For the more immediate future, we’re working on the seed and planting plan for next year. New ideas include micro-greens for quick results for the groups of 11-14 year olds on our Cadent-funded project ‘Give Peas a Chance’ starting in April 2021; cultivation of oyster mushrooms, growing bilberries from seed and softwood cuttings; and underplanting fruit bushes with strawberries. We have lots of wild strawberries but want to supplement them with bigger varieties. If you have strawberries which do well in Buxton, we’d welcome some runners.
10 September 2020
Nine days in to meteorological autumn (which starts on the first of September) we took down the shade netting from the large greenhouse. It was the sunniest day for a while. Buxton weather continues to confound. We look forward to a late flush of unscheduled summer.
Seed collection is coming along nicely with new stock stored in paper bags in the filing cabinet once dry. Although we aren’t planning a January seed swap this year, we will set out a selection of packs in the Pavilion foyer in the New Year. We’ll also sow more ourselves this year taking full advantage of our covered growing space so that we can offer plug plants when they’re ready for the outdoor elements next May.

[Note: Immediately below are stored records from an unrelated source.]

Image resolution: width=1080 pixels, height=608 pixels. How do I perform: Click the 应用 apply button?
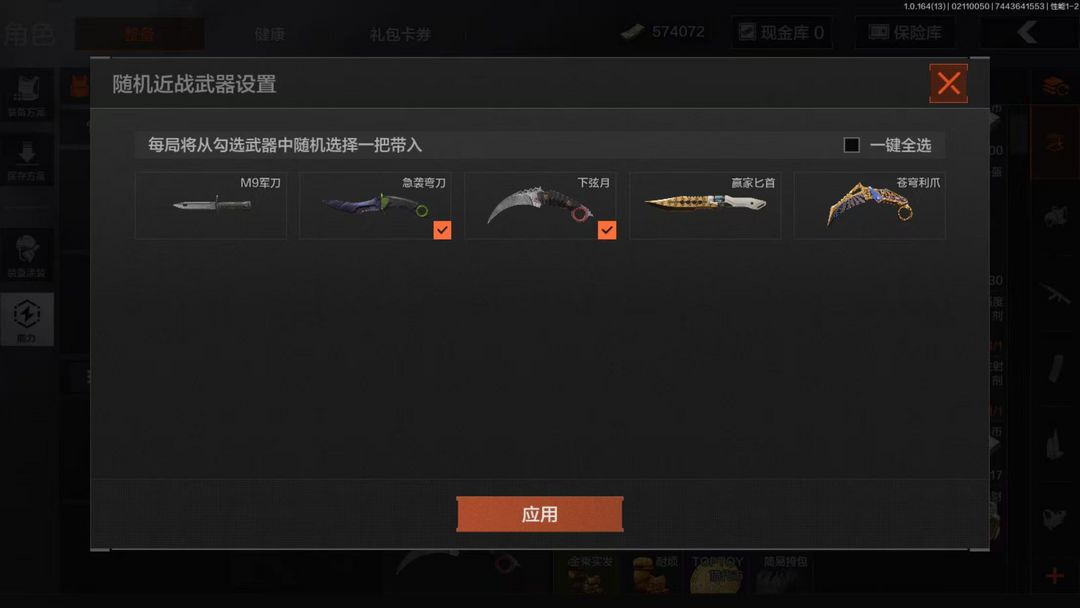(540, 514)
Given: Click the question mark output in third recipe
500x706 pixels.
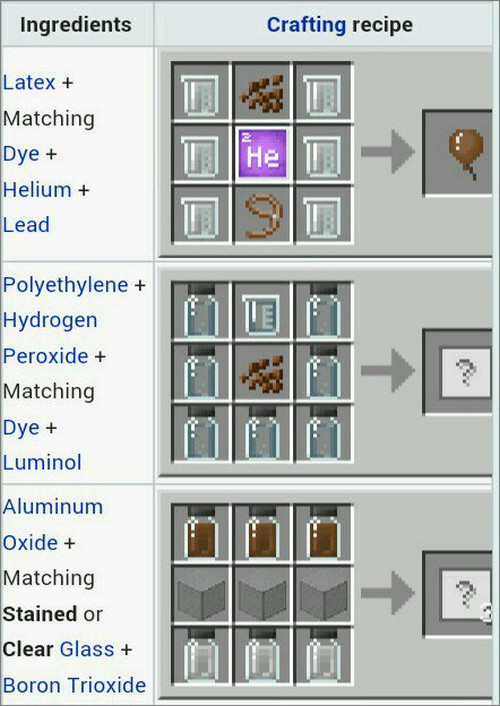Looking at the screenshot, I should click(466, 594).
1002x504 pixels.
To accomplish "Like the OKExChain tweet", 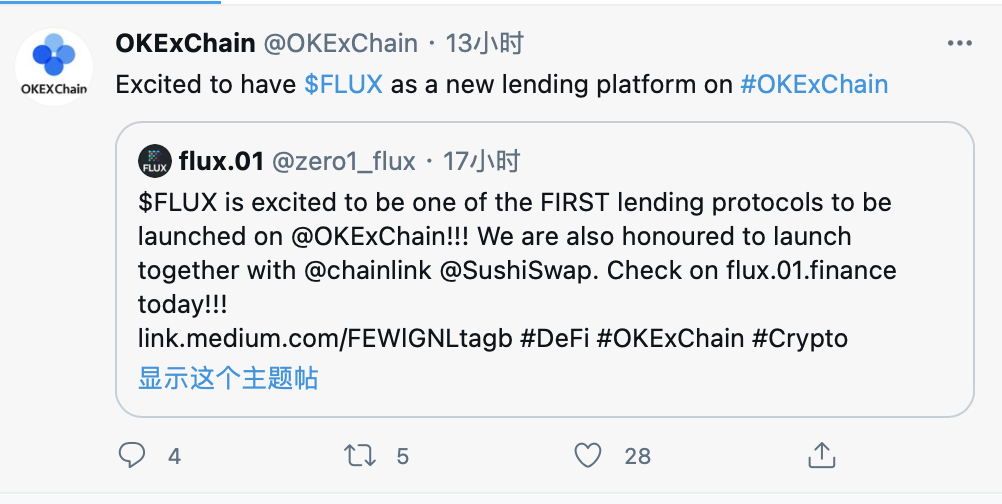I will point(588,456).
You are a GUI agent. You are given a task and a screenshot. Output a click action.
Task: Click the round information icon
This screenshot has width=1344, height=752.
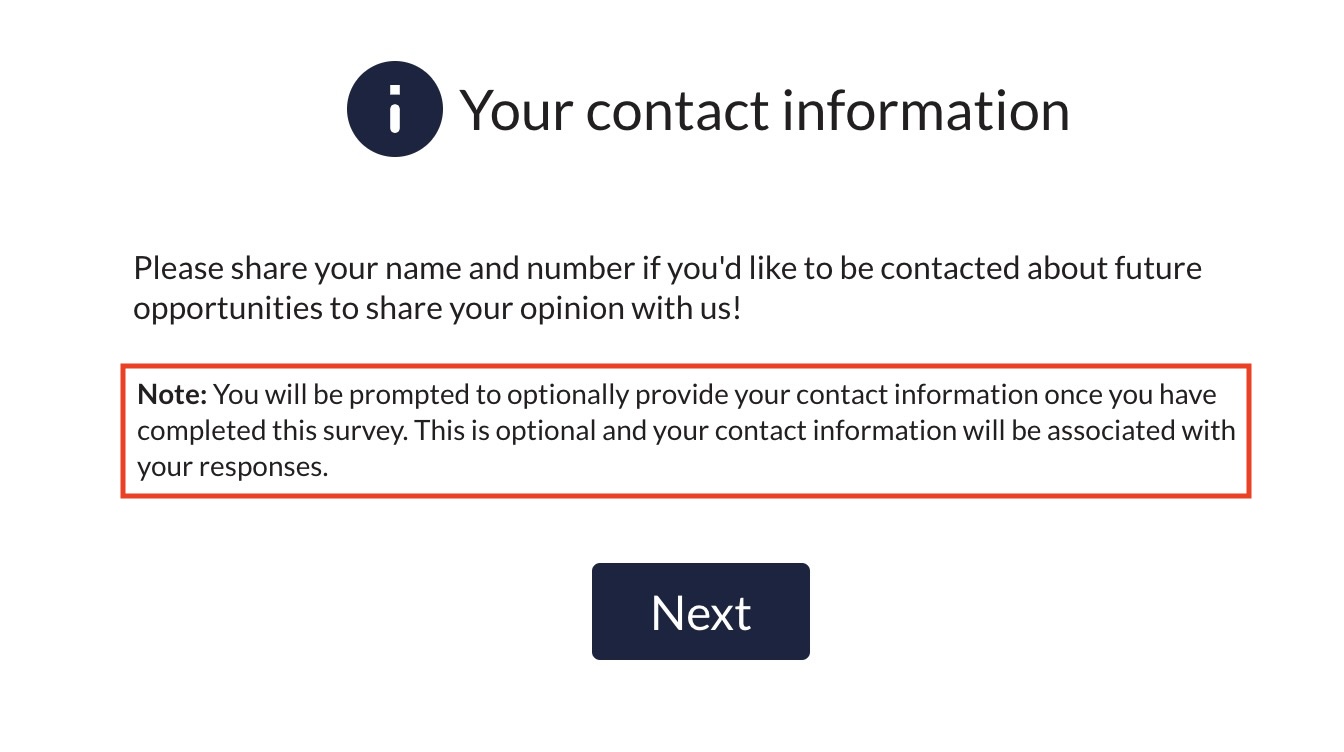click(395, 109)
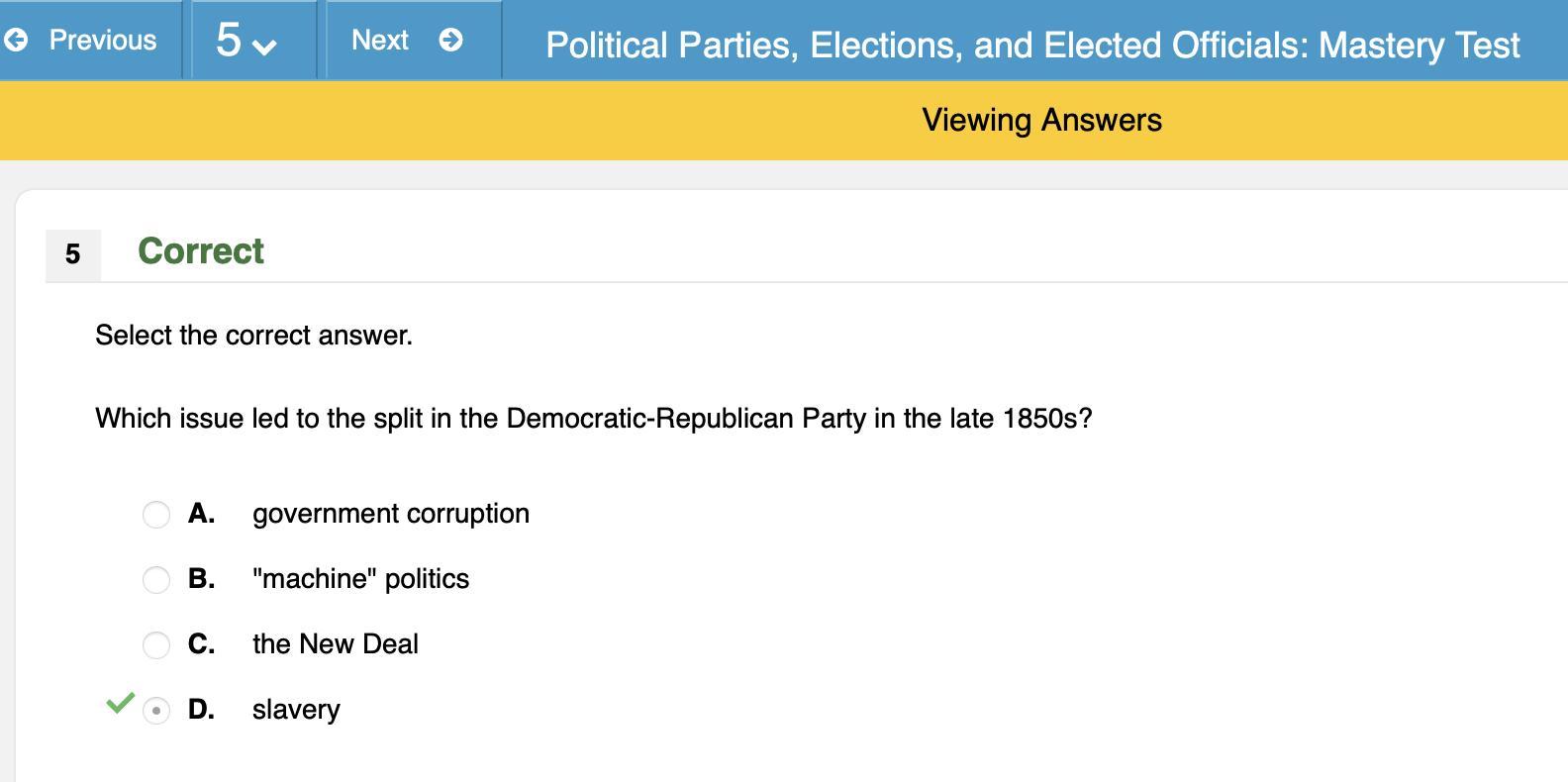Select the radio button for option D
Image resolution: width=1568 pixels, height=782 pixels.
coord(156,710)
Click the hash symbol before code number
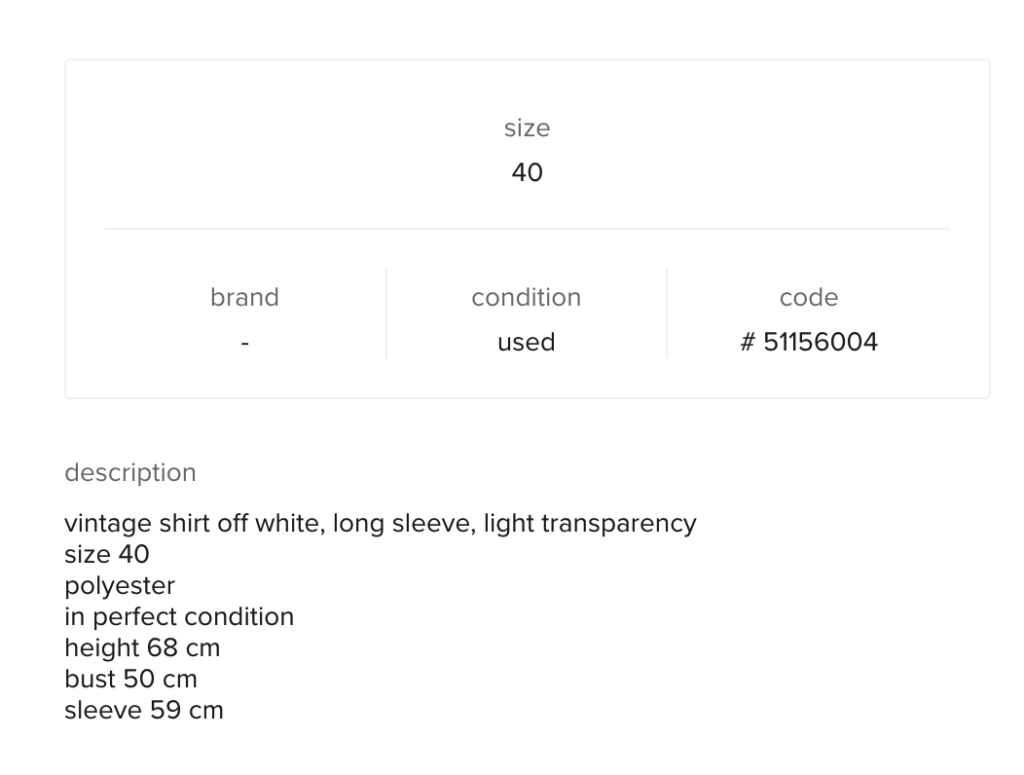The height and width of the screenshot is (775, 1024). (746, 343)
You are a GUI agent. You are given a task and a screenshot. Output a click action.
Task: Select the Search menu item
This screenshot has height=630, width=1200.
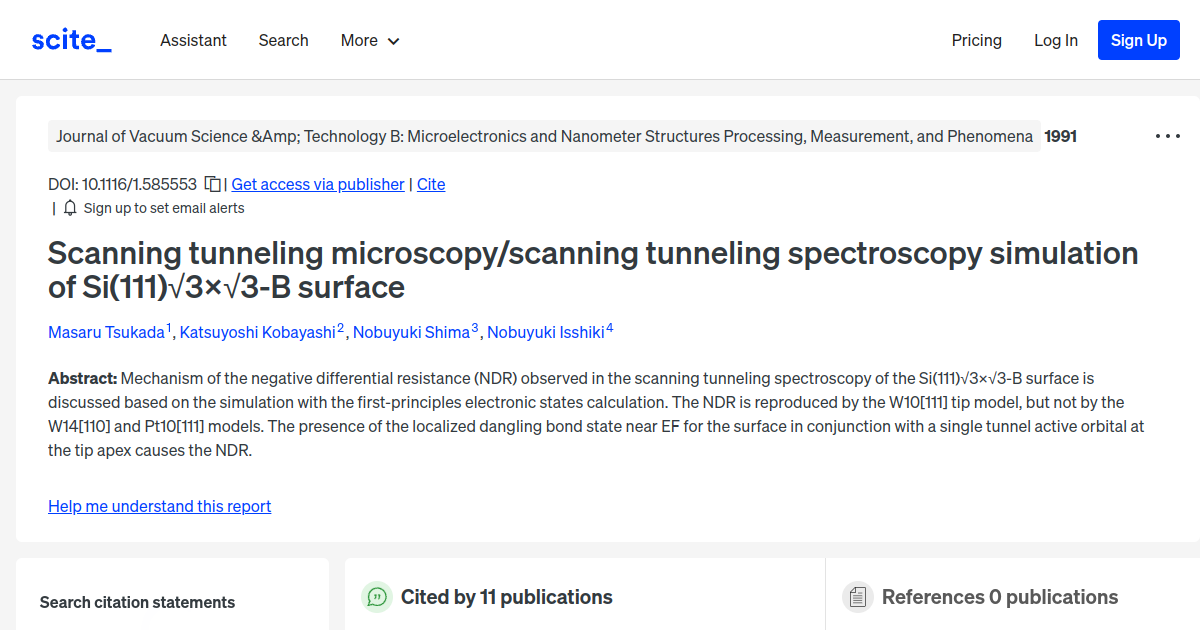pyautogui.click(x=283, y=40)
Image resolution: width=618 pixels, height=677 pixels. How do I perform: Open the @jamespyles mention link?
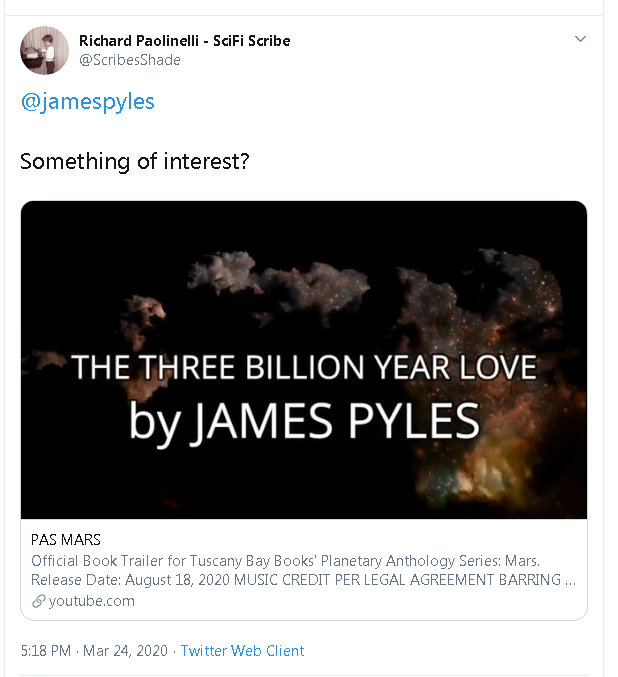point(87,102)
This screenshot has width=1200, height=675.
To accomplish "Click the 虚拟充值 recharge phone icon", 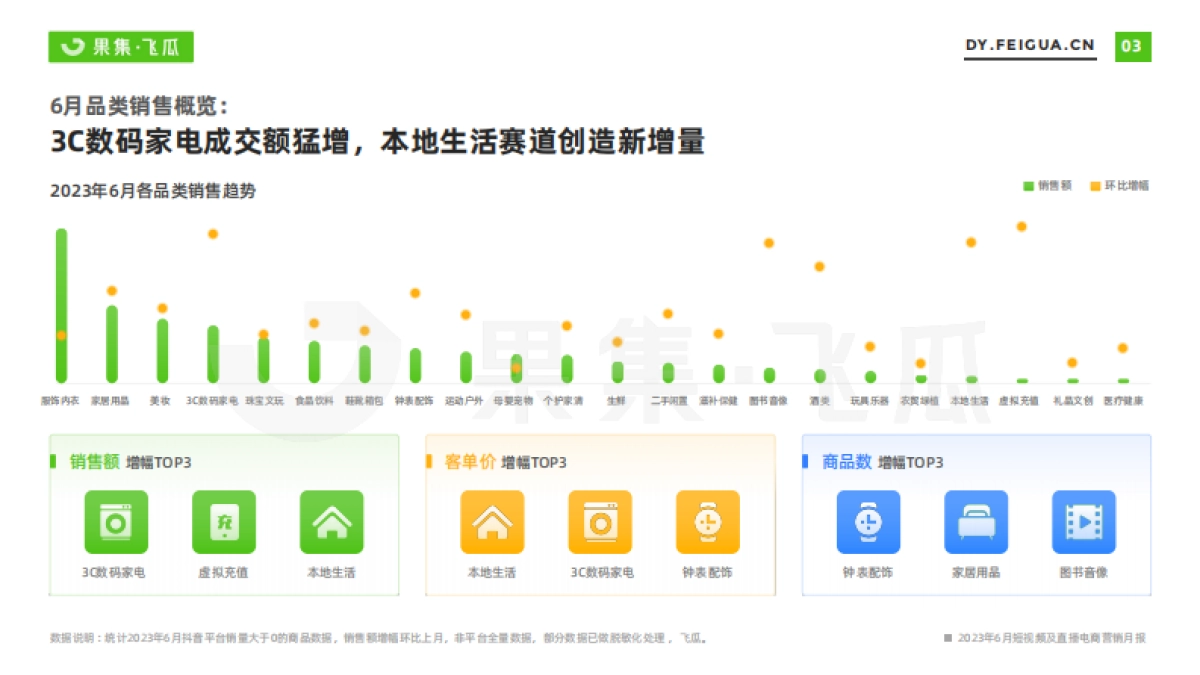I will coord(225,521).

We now have a regular roster of volunteers covering three days a week plus one morning visit for cropping salad supplied to the Cafe in the Green Pavilion. Two days are at maximum numbers. (We’re a workplace of over half an acre, largely outdoor, so are not affected by the stricter limits on social groups meeting. However, we have agreed a maximum of ten people in the working Garden at any one time.) In October, all being well, we will launch another working day so we can spread ourselves, and make space for a few more people who wish to join the volunteer teams.
3 September 2020
Great news. We had confirmation this morning that the condemned tractor garage in the old depot area is to be demolished and cleared in the three days 21 – 23 September. DCC contractors commissioned by HPBC will undertake the work. Normal volunteer activity will be suspended as a safety measure, resuming on Thursday 24 September. We are grateful to the council for its practical support for a community resource and for moving swiftly once a decision was reached.
Clearing the garage clears the ground for agreement of the new long-term lease, agreed in principle last year. Secure tenancy opens up great opportunities for further development. Hooray, and thanks to all our supporters and friends.